_TO DO_: Set every record down again, identical to the original.

_RECORDS SUPPLIED_:

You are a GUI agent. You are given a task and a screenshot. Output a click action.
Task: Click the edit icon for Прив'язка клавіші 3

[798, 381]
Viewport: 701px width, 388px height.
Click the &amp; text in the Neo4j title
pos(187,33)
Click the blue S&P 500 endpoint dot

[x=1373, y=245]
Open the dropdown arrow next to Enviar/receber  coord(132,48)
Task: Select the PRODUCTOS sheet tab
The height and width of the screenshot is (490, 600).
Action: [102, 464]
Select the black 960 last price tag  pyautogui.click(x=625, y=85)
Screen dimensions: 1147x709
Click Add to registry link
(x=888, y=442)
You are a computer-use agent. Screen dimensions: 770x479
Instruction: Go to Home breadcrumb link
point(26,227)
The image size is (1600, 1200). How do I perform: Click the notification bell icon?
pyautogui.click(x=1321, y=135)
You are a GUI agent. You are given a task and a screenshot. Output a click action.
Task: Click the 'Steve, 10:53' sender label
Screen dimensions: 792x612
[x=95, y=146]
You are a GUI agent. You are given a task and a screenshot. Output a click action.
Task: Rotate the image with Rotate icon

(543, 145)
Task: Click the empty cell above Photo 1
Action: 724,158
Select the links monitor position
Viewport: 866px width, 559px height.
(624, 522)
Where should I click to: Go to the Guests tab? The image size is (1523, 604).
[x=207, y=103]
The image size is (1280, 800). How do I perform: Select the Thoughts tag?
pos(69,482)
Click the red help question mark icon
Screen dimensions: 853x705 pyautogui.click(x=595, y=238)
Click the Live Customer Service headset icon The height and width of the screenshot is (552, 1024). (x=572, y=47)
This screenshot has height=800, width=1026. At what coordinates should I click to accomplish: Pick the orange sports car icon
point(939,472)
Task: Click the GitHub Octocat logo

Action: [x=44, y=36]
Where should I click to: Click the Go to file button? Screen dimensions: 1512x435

_RESPONSE TO THIS TASK_:
You are a GUI agent. You are given a task and a screenshot. Output a click action.
Task: Click the edit icon for Прив'язка клавіші 3

[798, 381]
Viewport: 701px width, 388px height.
Click the &amp; text in the Neo4j title
pos(187,33)
Click the blue S&P 500 endpoint dot

[x=1373, y=245]
Open the dropdown arrow next to Enviar/receber  coord(132,48)
Task: Select the PRODUCTOS sheet tab
The height and width of the screenshot is (490, 600).
Action: [102, 464]
Select the black 960 last price tag  pyautogui.click(x=625, y=85)
Screen dimensions: 1147x709
Click Add to registry link
(x=888, y=442)
You are a computer-use agent. Screen dimensions: 770x479
Instruction: Go to Home breadcrumb link
point(26,227)
The image size is (1600, 1200). How do I perform: Click the notification bell icon?
pyautogui.click(x=1321, y=135)
You are a GUI agent. You are given a task and a screenshot. Output a click action.
Task: Click the 'Steve, 10:53' sender label
Screen dimensions: 792x612
[x=95, y=146]
You are a GUI agent. You are given a task and a screenshot. Output a click action.
Task: Rotate the image with Rotate icon

(543, 145)
Task: Click the empty cell above Photo 1
Action: 724,158
Select the links monitor position
Viewport: 866px width, 559px height.
(624, 522)
Where should I click to: Go to the Guests tab? The image size is (1523, 604).
[x=207, y=103]
The image size is (1280, 800). How do I perform: Select the Thoughts tag?
pos(69,482)
Click the red help question mark icon
Screen dimensions: 853x705 pyautogui.click(x=595, y=238)
Click the Live Customer Service headset icon The height and width of the screenshot is (552, 1024). (x=572, y=47)
This screenshot has height=800, width=1026. At what coordinates should I click to accomplish: Pick the orange sports car icon
point(939,472)
Task: Click the GitHub Octocat logo

Action: [x=44, y=36]
Where should I click to: Click the Go to file button? Screen dimensions: 1512x435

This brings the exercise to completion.